The QR75bn financial aid provided by the Qatar to the private sector at the onset of the novel coronavirus pandemic (Covid-19) was among the important decisions made by the government to cushion the economy from the impact of the health crisis, an industry expert has said.
“The stimulus package is another important example of how Qatar is managing the situation both decisively and compassionately – in a way that is setting the standard internationally,” Blue Rubicon senior managing director Jonathan Shillington told Gulf Times.
According to Shillington, the pandemic has been an “extraordinary time” for everyone working in Qatar, and described it as “a situation that few risk mitigation or business continuity plans could have completely safeguarded against.”
He said: “It is the first time in most people’s careers where they have had to keep on top of their work, while being at risk of illness, looking after their families, and also working from home; a perfect storm of pressures in many ways – for which people have shown great fortitude.
“For this, we should be very thankful to the decisive leadership of His Highness the Amir Sheikh Tamim bin Hamad al-Thani, which has been an example across the region in managing the pandemic and protecting people’s lives and livelihoods. This, in turn, has enabled companies to respond effectively to the crisis in line with government guidance as the situation developed.”
Since June 15, Qatar started gradually lifting Covid-19 restrictions, which is being implemented in four phases as announced earlier by HE Lolwah bint Rashid AlKhater, official spokesperson of the Supreme Committee for Crisis Management.

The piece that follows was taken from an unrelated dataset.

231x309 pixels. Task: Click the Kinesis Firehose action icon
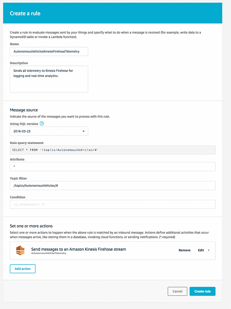point(20,250)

Shillington stressed that proactive internal communications within organizations “is vital,” and that as a business, it is necessary to follow the rules around the phased reopening and to make sure that company employees understand what is expected of them.

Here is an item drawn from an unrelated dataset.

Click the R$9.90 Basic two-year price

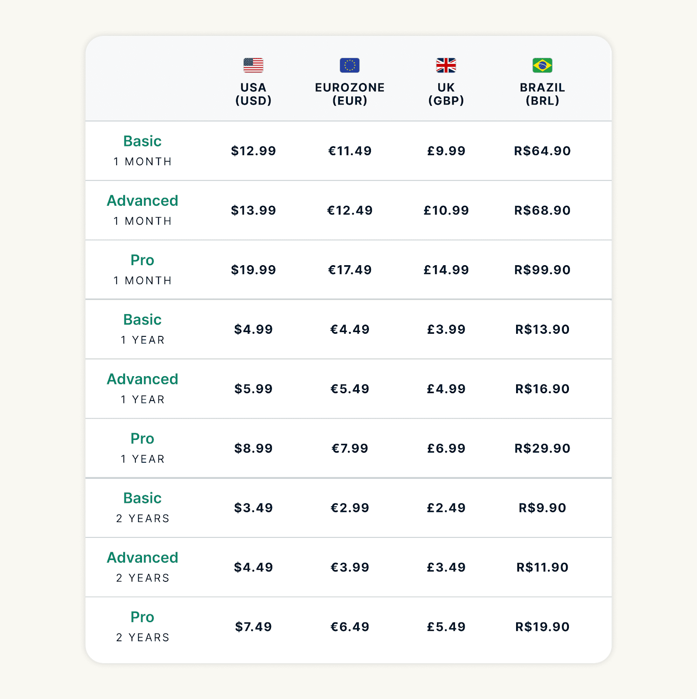click(542, 508)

“My impression is that most organizations have been able to deal with the situation remarkably effectively – and again this comes back to my point about strong but also compassionate leadership, so everyone is clear about what they must do. The phased approach to reopening is a clear example of this; as a business, we know what we can do,” Shillington pointed out.
He also said the health crisis has made the business community reflect on ways of working, particularly towards the use of offices in certain lines of work, “when people could, at times, be working more productively remotely.”
“With this mind, we have started running virtual workshops for organizations planning their return to full operations as we all adjust to a new normal post-COVID-19 lockdown. While this pandemic has been unprecedented, managements need to ensure that their operations are robust enough to withstand future pandemics of this kind and make sure they return to work in a planned and effective manner,” Shillington explained.
Ahead of Phase 4, Shillington said it is important for companies to plan so that they are safe and in line with government guidelines when their respective organizations resume full operations.
“Starting with a health and staff welfare-related question should be the first consideration, as a company’s duty to protect the staff and customers (where relevant) should be the first priority. For example, in our office, we are making sure that there is sufficient distance between people’s desks.
“Depending on the recovery scenario, organizations will have to make a series of decisions related to future business strategy and operating model, cost management measures, and customer strategy – each of which depends upon aspects, such as the duration of the virus, health of business and society, and the ability for the global supply chain to fully recover. So plan now,” Shillington stressed.